La mostra sarà aperta al pubblico dal 9 al 18 febbraio, a ingresso libero con i seguenti orari (ultimo ingresso almeno 30 minuti prima della chiusura): da lunedì a giovedì con orario 9.00 – 17.30 (ad eccezione di lunedì 9 febbraio con l’apertura alle ore 11.30); il venerdì con orario 11.00 – 17.30, il sabato con orario 9.00 – 17.00 e domenica 8 febbraio dalle 13.00 alle 17.00.
La mostra fotografica “Supereroi”, accende i riflettori sul delicato lavoro svolto dalla Polizia di Stato, grazie agli operatori della Polizia Postale, nel contrasto alla pedopornografia, all’abuso e all’adescamento online dei minori. Attraverso ogni scatto, realizzato dagli operatori del Centro Operativo per la Sicurezza Cibernetica per la Lombardia, si viene condotti in un percorso narrativo che mette in luce la dedizione, la passione e il coraggio di chi protegge i più vulnerabili.
A margine della mostra sono previsti cinque momenti di approfondimento tematico, tra cui le diverse declinazioni della violenza tecnomediata ai danni dei minori e le possibili conseguenze di un utilizzo improprio dei dispositivi digitali e dei social network sulla salute, fisica e mentale, di bambini e adolescenti.
L’inaugurazione, aperta anche alle scuole, vedrà l’intervento dei testimonial Gaetano Gennai e Kagliostro, il magicomico.

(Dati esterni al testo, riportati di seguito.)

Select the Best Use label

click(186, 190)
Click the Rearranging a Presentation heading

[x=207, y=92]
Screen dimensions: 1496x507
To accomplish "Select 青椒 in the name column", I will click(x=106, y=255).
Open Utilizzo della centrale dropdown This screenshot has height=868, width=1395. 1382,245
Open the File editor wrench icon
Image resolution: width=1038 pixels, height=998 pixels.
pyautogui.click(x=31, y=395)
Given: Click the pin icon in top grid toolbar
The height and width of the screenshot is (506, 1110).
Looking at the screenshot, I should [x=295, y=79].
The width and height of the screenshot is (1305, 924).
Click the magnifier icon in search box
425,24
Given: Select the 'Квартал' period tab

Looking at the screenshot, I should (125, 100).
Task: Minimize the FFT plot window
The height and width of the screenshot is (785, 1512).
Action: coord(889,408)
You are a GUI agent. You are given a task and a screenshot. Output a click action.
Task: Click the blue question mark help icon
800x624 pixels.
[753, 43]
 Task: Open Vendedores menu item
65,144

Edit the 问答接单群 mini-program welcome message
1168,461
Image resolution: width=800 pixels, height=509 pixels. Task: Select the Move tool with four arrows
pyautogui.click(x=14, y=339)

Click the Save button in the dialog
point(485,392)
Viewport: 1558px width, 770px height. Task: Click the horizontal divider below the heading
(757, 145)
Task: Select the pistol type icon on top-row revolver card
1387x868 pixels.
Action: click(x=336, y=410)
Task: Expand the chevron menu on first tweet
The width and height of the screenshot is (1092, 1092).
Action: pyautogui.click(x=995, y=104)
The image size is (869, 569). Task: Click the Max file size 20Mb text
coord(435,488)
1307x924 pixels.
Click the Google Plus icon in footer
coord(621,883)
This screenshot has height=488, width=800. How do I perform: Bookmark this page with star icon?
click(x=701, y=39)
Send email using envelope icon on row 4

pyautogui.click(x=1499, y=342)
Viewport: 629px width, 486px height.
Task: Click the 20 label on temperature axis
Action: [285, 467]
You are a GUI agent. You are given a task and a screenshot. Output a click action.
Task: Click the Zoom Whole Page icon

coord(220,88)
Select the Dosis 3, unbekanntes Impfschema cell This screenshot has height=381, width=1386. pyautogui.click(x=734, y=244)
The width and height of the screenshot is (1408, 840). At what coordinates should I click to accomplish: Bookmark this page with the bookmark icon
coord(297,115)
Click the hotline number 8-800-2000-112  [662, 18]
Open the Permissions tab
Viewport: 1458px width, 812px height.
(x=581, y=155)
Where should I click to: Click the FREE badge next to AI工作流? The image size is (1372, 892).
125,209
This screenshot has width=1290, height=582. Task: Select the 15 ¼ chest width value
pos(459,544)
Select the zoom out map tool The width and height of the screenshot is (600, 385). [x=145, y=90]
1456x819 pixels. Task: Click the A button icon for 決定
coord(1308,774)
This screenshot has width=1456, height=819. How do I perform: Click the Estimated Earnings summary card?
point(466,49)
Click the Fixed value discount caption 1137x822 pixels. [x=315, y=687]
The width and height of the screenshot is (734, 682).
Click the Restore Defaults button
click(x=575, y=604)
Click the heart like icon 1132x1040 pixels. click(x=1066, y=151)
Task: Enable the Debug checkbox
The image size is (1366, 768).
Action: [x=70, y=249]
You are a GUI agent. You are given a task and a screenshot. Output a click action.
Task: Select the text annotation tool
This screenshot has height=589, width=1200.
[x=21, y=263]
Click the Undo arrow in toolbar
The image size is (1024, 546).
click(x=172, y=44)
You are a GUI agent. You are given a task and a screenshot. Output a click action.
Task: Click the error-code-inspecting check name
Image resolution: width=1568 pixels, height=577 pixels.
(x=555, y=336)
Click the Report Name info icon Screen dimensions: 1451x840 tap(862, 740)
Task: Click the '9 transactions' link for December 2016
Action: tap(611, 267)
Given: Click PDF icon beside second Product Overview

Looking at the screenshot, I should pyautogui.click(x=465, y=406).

In occasione dell’inaugurazione “Supereroi”, sarà sottoscritto un Protocollo d’Intesa tra la Polizia di Stato e l’Istituto degli Innocenti, volto a realizzare azioni congiunte in materia di promozione dei diritti dell’infanzia e dell’adolescenza nell’ambito della tutela dei minori da ogni forma di violenza e abuso online, quali, in particolare, campagne informative di prevenzione sui rischi della rete, a favore di bambini, adolescenti e genitori. L’esposizione della mostra “Supereroi” all’Istituto degli Innocenti rappresenta la prima delle attività previste.
Gli appuntamenti si terranno ogni pomeriggio, dalle ore 15, dal 9 al 13 febbraio, con la partecipazione di esperti, operatori del settore e autorevoli rappresentanti istituzionali. La mostra, a ingresso gratuito, è visitabile fino al 13 febbraio, dalle 9.30 alle 17.30.